Stored records
****

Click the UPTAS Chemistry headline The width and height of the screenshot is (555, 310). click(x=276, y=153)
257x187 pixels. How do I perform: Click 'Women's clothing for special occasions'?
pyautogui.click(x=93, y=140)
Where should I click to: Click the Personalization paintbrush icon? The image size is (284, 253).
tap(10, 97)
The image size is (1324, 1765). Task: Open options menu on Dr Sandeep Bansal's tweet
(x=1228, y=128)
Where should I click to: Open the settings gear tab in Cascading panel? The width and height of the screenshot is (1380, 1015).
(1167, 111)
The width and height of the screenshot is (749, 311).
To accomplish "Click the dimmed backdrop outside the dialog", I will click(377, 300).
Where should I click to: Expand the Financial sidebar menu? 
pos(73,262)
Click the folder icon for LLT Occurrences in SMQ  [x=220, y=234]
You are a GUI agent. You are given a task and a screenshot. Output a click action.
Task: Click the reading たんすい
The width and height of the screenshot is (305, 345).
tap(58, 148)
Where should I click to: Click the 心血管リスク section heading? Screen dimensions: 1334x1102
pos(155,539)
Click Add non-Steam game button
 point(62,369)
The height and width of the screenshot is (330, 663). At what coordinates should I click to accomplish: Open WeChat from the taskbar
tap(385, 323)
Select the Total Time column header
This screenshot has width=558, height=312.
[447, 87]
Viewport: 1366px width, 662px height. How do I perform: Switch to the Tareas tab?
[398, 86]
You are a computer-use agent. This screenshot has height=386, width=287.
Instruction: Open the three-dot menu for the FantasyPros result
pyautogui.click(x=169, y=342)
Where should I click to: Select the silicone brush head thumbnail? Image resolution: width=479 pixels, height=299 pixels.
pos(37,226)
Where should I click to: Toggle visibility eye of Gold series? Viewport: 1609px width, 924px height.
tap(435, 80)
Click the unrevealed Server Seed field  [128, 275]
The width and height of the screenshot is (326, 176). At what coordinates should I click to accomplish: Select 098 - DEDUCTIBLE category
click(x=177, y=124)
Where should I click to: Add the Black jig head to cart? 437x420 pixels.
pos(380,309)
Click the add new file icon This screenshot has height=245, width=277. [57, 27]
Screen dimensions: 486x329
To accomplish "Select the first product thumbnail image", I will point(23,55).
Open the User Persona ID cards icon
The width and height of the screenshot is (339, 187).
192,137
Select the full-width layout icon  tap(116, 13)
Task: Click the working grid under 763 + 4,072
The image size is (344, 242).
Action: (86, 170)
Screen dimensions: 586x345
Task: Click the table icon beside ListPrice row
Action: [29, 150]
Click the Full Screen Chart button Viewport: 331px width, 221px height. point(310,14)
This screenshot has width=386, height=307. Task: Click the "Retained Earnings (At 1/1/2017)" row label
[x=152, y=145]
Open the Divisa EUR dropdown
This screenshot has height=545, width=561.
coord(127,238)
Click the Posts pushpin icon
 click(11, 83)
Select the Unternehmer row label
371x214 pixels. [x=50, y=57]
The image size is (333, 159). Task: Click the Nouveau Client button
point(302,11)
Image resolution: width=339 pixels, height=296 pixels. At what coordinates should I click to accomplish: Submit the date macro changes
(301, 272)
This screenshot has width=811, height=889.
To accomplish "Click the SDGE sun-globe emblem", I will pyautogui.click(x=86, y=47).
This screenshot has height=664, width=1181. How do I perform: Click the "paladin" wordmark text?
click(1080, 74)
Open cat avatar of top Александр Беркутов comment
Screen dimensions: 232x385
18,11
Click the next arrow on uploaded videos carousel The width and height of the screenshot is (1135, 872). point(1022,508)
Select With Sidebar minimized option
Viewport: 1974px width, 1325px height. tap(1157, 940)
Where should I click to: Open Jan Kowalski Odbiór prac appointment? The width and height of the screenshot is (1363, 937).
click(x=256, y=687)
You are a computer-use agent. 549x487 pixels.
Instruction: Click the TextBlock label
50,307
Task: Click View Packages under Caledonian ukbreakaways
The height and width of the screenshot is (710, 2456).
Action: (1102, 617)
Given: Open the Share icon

****

Every line from above should appear again in the answer, exactly as written.

Click the UPTAS Chemistry headline The width and height of the screenshot is (555, 310). click(x=276, y=153)
257x187 pixels. How do I perform: Click 'Women's clothing for special occasions'?
pyautogui.click(x=93, y=140)
Where should I click to: Click the Personalization paintbrush icon? The image size is (284, 253).
tap(10, 97)
The image size is (1324, 1765). Task: Open options menu on Dr Sandeep Bansal's tweet
(x=1228, y=128)
Where should I click to: Open the settings gear tab in Cascading panel? The width and height of the screenshot is (1380, 1015).
(1167, 111)
The width and height of the screenshot is (749, 311).
To accomplish "Click the dimmed backdrop outside the dialog", I will click(377, 300).
Where should I click to: Expand the Financial sidebar menu? 
pos(73,262)
Click the folder icon for LLT Occurrences in SMQ  [x=220, y=234]
You are a GUI agent. You are given a task and a screenshot. Output a click action.
Task: Click the reading たんすい
The width and height of the screenshot is (305, 345).
tap(58, 148)
Where should I click to: Click the 心血管リスク section heading? Screen dimensions: 1334x1102
pos(155,539)
Click Add non-Steam game button
 point(62,369)
The height and width of the screenshot is (330, 663). At what coordinates should I click to accomplish: Open WeChat from the taskbar
tap(385, 323)
Select the Total Time column header
This screenshot has width=558, height=312.
[447, 87]
Viewport: 1366px width, 662px height. How do I perform: Switch to the Tareas tab?
[398, 86]
You are a computer-use agent. This screenshot has height=386, width=287.
Instruction: Open the three-dot menu for the FantasyPros result
pyautogui.click(x=169, y=342)
Where should I click to: Select the silicone brush head thumbnail? Image resolution: width=479 pixels, height=299 pixels.
pos(37,226)
Where should I click to: Toggle visibility eye of Gold series? Viewport: 1609px width, 924px height.
tap(435, 80)
Click the unrevealed Server Seed field  [128, 275]
The width and height of the screenshot is (326, 176). At what coordinates should I click to accomplish: Select 098 - DEDUCTIBLE category
click(x=177, y=124)
Where should I click to: Add the Black jig head to cart? 437x420 pixels.
pos(380,309)
Click the add new file icon This screenshot has height=245, width=277. [57, 27]
Screen dimensions: 486x329
To accomplish "Select the first product thumbnail image", I will point(23,55).
Open the User Persona ID cards icon
The width and height of the screenshot is (339, 187).
192,137
Select the full-width layout icon  tap(116, 13)
Task: Click the working grid under 763 + 4,072
The image size is (344, 242).
Action: (86, 170)
Screen dimensions: 586x345
Task: Click the table icon beside ListPrice row
Action: [29, 150]
Click the Full Screen Chart button Viewport: 331px width, 221px height. point(310,14)
This screenshot has width=386, height=307. Task: Click the "Retained Earnings (At 1/1/2017)" row label
[x=152, y=145]
Open the Divisa EUR dropdown
This screenshot has height=545, width=561.
coord(127,238)
Click the Posts pushpin icon
 click(11, 83)
Select the Unternehmer row label
371x214 pixels. [x=50, y=57]
The image size is (333, 159). Task: Click the Nouveau Client button
point(302,11)
Image resolution: width=339 pixels, height=296 pixels. At what coordinates should I click to accomplish: Submit the date macro changes
(301, 272)
This screenshot has width=811, height=889.
To accomplish "Click the SDGE sun-globe emblem", I will pyautogui.click(x=86, y=47).
This screenshot has height=664, width=1181. How do I perform: Click the "paladin" wordmark text?
click(1080, 74)
Open cat avatar of top Александр Беркутов comment
Screen dimensions: 232x385
18,11
Click the next arrow on uploaded videos carousel The width and height of the screenshot is (1135, 872). point(1022,508)
Select With Sidebar minimized option
Viewport: 1974px width, 1325px height. tap(1157, 940)
Where should I click to: Open Jan Kowalski Odbiór prac appointment? The width and height of the screenshot is (1363, 937).
click(x=256, y=687)
You are a computer-use agent. 549x487 pixels.
Instruction: Click the TextBlock label
50,307
Task: Click View Packages under Caledonian ukbreakaways
The height and width of the screenshot is (710, 2456).
Action: (1102, 617)
Given: Open the Share icon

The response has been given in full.